L’idée selon laquelle la pensée est fondée sur le langage s’appuie sur une expérience courante : celle de la « voix intérieure » (dont on perçoit parfois le murmure quand son s’entend lire ou penser). Cette expérience pourrait conforter la thèse d’une identité entre pensée et langage, couramment admise. Elle se heurte pourtant à des objections. La première provient du décalage entre les paroles et les pensées. En français, on utilise un même mot – aimer – pour exprimer des pensées très différentes. Dire « je t’aime », « j’aime le chocolat » ou « j’aime mon travail » n’a pas la même signification. Si la pensée épousait les mots, on ne verrait pas la différence. Le cas des personnes aphasiques, dont les capacités linguistiques sont fortement détériorées mais restent capables de penser (imaginer, faire des projets, faire des calculs, jouer aux échecs, etc.) remet en cause l’idée d’une association étroite entre langage et pensée. Les nouvelles sciences linguistiques cognitives (apparues dans les années 1990) en sont venues à considérer que le langage reposait sur un socle cognitif préexistant : par exemple, pour concevoir le présent, le futur ou le passé (comme catégorie grammaticale), il faut d’abord pouvoir se représenter le temps.
Pensée en images
Nos pensées – rêves, souvenirs, anticipations – prennent souvent la forme de « visions » : si je projette de me rendre en vacances à la mer, j’ai le sentiment de « voir », devant moi, ma plage et les vagues. Lorsque je lis un roman, les décors et les personnages semblent prendre vie dans mon esprit. Cette expérience suggère que la pensée est faite « d’images mentales ».
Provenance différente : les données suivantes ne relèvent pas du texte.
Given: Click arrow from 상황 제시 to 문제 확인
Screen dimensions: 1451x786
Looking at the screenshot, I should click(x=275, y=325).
Cette formulation suggère à tort une représentation visuelle : les images mentales ne seraient que des reproductions (plus ou moins fidèles) de la réalité. Mais les aveugles de naissance sont pourtant capables d’imaginer, de concevoir, de rêver à leur manière, bien qu’ils n’aient jamais vu rien de leur vie. Leurs images mentales sont donc faites d’une autre substance que la vision. L’aveugle se représente l’espace dans lequel il évolue ; il peut imaginer le trajet qu’il va faire pour se rendre au travail, de même qu’il peut se représenter un jeu d’échecs et projeter mentalement les positions des pièces sur l’échiquier.
Autre objection à la thèse de la pensée-image : comment notre esprit se représente-t-il des idées abstraites comme le futur », la « vie », les « lois », l’« addition », « la liberté » qui n’ont pas de traduction visuelle immédiate ? Si la pensée ne colle pas tout à fait aux mots ou aux images, c’est sans doute qu’elle est d’une autre nature encore.
Pensée en schémas
Une autre hypothèse présume que nos représentations mentales ne sont pas tissées de mots ou d’images (Ni même de symboles abstraits, comme le veut la théorie « computationnaliste », qui assimile la pensée à un programme informatique et pour qui « penser, c’est calculer ». Ce modèle était en vigueur dans les années 1970-1980.), mais se construisent à partir de schémas. Qu’est-ce qu’un schéma ? Au sens courant, une représentation simplifiée de la réalité. Les emojis (ces pictogrammes de visages utilisés dans les messages en ligne) sont des modèles simplifiés de visages. Ils réduisent un visage humain à quelques traits– une tête, des yeux, une bouche dont l’expression est immédiatement reconnaissable. La force d’un schéma est justement de « désynthétiser » une idée – un être humain, une émotion – en la détachant de sa figure concrète pour faire apparaître une structure sous-jacente. Le schéma est une forme épurée ; il est abstraction.
Des schémas, il en existe différents types. Par exemple l’idée de « restaurant » peut être associée à une représentation visuelle, mais renvoie aussi implicitement à une série d’actions : choisir une table, composer un menu à partir d’une carte où figurent différents plats, manger, payer, etc. Une recette de cuisine ou un rituel religieux comportent aussi des schémas d’action intériorisés qui nous servent autant à comprendre les situations qu’à agir.
La théorie des schémas est une théorie puissante. Le processus de schématisation expliquerait l’organisation de la mémoire, la conception des analogies, la formulation d’hypothèses, la compréhension du langage, le raisonnement et la créativité.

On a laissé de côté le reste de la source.